TASK STATEMENT: All lines before the one containing "View the 412", plus that line itself, are to be printed exactly as they appear below.

RAW DATA:
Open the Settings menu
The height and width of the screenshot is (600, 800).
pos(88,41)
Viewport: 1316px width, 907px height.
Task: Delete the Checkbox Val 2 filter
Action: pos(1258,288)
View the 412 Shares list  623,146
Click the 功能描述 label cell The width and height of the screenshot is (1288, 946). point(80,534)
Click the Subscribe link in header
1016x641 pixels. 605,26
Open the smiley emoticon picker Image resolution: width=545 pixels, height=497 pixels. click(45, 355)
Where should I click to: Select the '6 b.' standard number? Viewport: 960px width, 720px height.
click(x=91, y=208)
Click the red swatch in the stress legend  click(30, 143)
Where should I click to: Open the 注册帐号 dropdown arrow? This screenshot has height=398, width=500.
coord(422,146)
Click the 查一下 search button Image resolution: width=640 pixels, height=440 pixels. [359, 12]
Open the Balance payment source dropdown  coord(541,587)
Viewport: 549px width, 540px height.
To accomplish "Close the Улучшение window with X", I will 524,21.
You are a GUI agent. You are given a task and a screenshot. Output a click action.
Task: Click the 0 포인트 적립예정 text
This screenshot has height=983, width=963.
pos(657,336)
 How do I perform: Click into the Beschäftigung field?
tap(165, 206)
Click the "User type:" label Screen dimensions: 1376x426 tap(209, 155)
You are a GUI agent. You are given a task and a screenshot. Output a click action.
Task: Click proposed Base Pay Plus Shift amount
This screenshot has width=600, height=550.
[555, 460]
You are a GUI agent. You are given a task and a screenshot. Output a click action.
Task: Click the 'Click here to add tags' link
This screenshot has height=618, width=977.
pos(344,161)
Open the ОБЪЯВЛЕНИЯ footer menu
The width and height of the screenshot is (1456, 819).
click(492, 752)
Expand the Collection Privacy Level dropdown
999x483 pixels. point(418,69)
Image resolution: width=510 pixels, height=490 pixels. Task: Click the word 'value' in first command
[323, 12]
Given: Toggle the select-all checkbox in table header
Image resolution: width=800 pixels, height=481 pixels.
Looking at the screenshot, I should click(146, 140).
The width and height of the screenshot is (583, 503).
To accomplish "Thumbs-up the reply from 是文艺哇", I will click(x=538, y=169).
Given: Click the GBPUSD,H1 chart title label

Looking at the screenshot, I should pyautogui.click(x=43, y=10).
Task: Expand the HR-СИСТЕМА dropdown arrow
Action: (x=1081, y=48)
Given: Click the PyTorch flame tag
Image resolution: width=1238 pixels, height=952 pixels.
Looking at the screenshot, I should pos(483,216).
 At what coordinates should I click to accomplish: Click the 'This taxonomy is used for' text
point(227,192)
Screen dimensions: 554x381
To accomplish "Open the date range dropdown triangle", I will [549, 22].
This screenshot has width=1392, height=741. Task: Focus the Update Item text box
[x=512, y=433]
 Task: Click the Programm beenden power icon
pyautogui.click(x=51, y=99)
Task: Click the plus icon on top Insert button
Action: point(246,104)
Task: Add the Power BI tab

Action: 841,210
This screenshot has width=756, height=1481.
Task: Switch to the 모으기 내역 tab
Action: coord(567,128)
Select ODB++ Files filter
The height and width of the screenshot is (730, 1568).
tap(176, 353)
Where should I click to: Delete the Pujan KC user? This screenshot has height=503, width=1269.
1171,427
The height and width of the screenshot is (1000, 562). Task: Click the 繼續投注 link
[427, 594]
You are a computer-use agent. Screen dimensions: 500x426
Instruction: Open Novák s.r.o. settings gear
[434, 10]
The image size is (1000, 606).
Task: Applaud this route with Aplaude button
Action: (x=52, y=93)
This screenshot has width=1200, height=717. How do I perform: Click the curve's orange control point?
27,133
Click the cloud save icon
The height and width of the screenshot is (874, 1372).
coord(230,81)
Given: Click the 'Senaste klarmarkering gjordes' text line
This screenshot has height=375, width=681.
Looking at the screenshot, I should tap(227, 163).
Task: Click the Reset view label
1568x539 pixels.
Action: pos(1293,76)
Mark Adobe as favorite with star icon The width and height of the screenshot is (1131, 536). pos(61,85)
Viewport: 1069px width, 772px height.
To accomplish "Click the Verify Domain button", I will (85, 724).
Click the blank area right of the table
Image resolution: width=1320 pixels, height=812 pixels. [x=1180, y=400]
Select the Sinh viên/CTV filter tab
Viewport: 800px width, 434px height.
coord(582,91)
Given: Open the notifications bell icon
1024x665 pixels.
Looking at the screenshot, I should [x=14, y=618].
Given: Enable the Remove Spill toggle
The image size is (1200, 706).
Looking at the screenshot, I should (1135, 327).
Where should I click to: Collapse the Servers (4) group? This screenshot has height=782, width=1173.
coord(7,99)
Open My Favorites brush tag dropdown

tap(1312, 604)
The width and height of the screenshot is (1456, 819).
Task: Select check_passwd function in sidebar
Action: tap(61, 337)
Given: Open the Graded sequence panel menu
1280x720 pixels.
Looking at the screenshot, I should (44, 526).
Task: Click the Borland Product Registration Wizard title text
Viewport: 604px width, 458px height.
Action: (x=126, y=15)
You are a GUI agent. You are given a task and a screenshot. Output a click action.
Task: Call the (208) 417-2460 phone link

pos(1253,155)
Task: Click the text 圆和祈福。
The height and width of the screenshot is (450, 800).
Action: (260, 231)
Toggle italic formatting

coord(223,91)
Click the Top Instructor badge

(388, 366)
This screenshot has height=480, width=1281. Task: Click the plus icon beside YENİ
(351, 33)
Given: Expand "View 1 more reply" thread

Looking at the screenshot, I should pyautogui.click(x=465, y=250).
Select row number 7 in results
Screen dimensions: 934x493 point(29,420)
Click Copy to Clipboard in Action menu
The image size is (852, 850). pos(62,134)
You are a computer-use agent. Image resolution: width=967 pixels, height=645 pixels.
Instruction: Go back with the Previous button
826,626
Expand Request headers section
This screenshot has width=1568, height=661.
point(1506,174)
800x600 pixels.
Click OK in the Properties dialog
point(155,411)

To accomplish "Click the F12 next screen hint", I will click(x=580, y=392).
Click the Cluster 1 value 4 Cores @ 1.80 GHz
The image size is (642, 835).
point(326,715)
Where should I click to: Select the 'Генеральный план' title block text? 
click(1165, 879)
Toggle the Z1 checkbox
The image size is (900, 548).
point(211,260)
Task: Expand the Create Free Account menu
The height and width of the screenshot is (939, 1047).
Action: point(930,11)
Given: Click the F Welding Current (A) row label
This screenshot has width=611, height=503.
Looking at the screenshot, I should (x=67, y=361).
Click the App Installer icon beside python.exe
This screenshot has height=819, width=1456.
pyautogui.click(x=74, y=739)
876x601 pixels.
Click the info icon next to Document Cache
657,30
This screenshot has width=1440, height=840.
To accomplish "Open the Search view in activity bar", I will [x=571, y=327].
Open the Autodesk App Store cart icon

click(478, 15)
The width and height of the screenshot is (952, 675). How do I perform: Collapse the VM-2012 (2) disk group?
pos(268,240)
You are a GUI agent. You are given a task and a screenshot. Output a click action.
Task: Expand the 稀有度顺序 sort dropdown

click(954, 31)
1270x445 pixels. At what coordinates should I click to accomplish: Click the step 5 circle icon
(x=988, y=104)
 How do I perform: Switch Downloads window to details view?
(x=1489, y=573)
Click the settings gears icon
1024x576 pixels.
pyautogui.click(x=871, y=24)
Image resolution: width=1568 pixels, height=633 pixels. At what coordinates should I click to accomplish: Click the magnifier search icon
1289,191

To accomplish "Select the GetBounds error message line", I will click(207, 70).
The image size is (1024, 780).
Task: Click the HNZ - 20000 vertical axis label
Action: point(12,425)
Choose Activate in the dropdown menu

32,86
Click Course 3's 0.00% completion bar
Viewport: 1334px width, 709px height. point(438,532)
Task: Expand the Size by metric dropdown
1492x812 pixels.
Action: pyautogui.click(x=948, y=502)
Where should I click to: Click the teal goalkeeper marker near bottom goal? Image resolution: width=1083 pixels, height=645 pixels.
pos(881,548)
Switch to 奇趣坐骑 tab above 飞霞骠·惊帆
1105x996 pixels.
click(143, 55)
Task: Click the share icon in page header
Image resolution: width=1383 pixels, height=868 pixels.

ANSWER AREA:
Open the Settings menu
The height and width of the screenshot is (600, 800).
pos(88,41)
Viewport: 1316px width, 907px height.
Task: Delete the Checkbox Val 2 filter
Action: pos(1258,288)
View the 412 Shares list  623,146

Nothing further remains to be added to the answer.